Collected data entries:
--------------------------------

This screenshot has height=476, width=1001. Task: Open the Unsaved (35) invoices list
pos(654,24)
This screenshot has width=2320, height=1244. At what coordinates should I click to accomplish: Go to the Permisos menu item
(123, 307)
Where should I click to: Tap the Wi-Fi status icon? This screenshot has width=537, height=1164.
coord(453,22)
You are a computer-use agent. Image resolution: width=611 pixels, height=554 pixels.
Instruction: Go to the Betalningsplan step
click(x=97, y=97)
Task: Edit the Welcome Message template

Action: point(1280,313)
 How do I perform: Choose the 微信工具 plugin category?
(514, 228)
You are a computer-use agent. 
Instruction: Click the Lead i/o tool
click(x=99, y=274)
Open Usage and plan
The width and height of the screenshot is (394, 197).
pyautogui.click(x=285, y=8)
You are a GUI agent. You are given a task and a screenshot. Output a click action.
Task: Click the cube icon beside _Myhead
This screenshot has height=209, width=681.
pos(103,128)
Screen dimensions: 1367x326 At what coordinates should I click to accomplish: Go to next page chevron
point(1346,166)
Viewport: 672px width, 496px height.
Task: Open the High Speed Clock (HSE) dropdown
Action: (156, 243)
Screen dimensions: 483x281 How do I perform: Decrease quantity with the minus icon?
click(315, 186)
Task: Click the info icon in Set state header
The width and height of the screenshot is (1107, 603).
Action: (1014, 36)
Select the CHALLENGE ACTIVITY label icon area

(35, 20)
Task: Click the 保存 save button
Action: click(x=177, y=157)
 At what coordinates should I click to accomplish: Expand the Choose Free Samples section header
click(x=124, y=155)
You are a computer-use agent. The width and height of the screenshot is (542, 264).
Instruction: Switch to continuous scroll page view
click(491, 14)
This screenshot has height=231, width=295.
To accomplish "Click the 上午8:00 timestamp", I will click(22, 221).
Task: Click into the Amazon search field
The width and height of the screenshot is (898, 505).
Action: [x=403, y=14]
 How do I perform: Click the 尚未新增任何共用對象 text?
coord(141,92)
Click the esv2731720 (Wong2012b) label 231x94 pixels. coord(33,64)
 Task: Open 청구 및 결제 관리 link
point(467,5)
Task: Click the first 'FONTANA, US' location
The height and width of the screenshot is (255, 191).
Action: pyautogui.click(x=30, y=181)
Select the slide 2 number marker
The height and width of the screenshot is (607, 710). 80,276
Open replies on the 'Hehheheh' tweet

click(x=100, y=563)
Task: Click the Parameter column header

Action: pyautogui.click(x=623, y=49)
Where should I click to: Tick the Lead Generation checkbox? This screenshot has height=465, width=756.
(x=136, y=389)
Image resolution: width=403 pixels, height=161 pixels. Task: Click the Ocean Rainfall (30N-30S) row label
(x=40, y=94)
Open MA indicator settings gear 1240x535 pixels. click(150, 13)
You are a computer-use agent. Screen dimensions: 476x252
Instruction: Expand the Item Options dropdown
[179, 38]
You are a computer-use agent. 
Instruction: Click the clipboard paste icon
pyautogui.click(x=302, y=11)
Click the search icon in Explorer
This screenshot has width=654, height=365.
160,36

--------------------------------

#### Brief
Wherever the string "search" occurs in the entries, copy that whole line.

#### Output of the task
Task: Click into the Amazon search field
Click the search icon in Explorer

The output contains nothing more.